**EXERCISE DESCRIPTION:**
Bring back every record exactly, except for the pictures, which stay out.

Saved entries
▬▬▬▬▬▬▬▬▬▬
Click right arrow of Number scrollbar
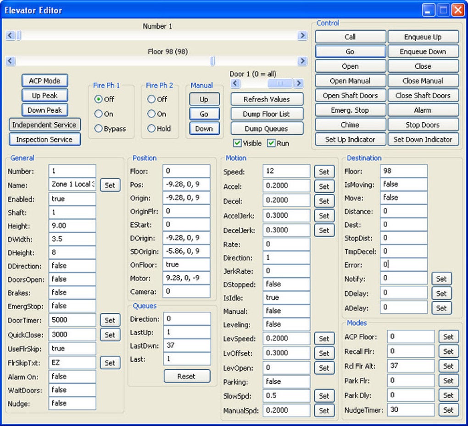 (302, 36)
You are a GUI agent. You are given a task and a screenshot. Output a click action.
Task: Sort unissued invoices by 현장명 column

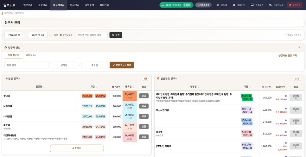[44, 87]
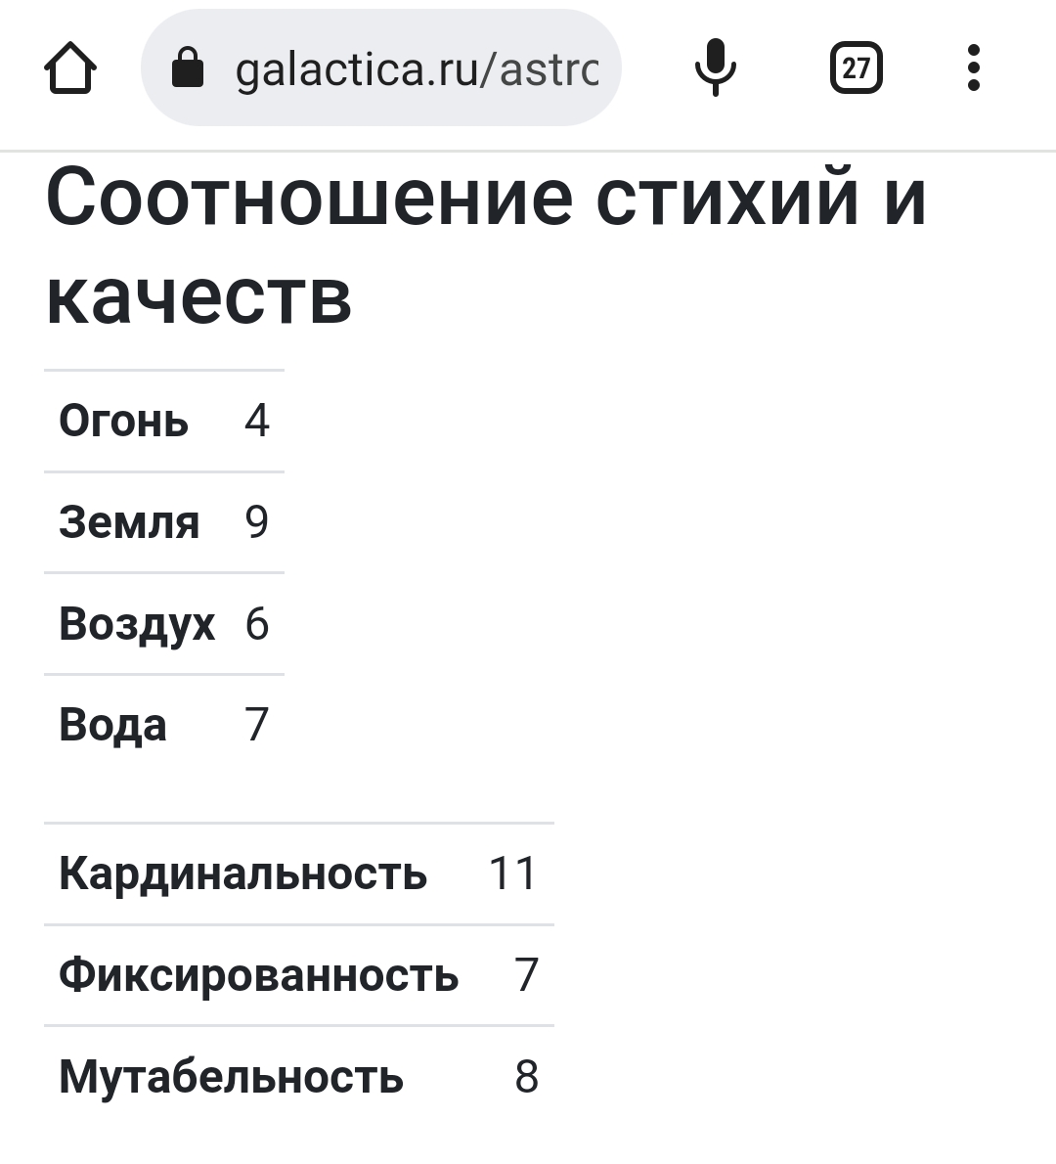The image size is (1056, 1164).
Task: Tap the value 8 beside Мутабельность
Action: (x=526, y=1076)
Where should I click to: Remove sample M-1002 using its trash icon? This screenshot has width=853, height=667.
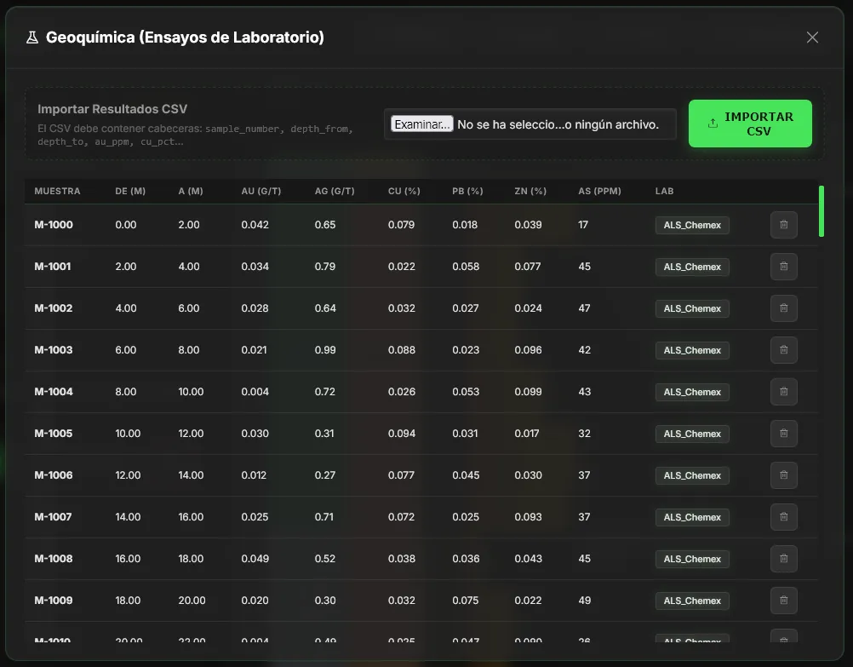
▬▬▬▬▬▬▬▬▬▬
**RESULT:**
Click right arrow of Number scrollbar
 (302, 36)
You are a GUI agent. You are given a task and a screenshot. Output a click action.
Task: Sort unissued invoices by 현장명 column

[44, 87]
The image size is (1056, 1164).
Task: Tap the value 8 beside Мутабельность
Action: (x=526, y=1076)
Where should I click to: Remove sample M-1002 using its trash icon? This screenshot has width=853, height=667.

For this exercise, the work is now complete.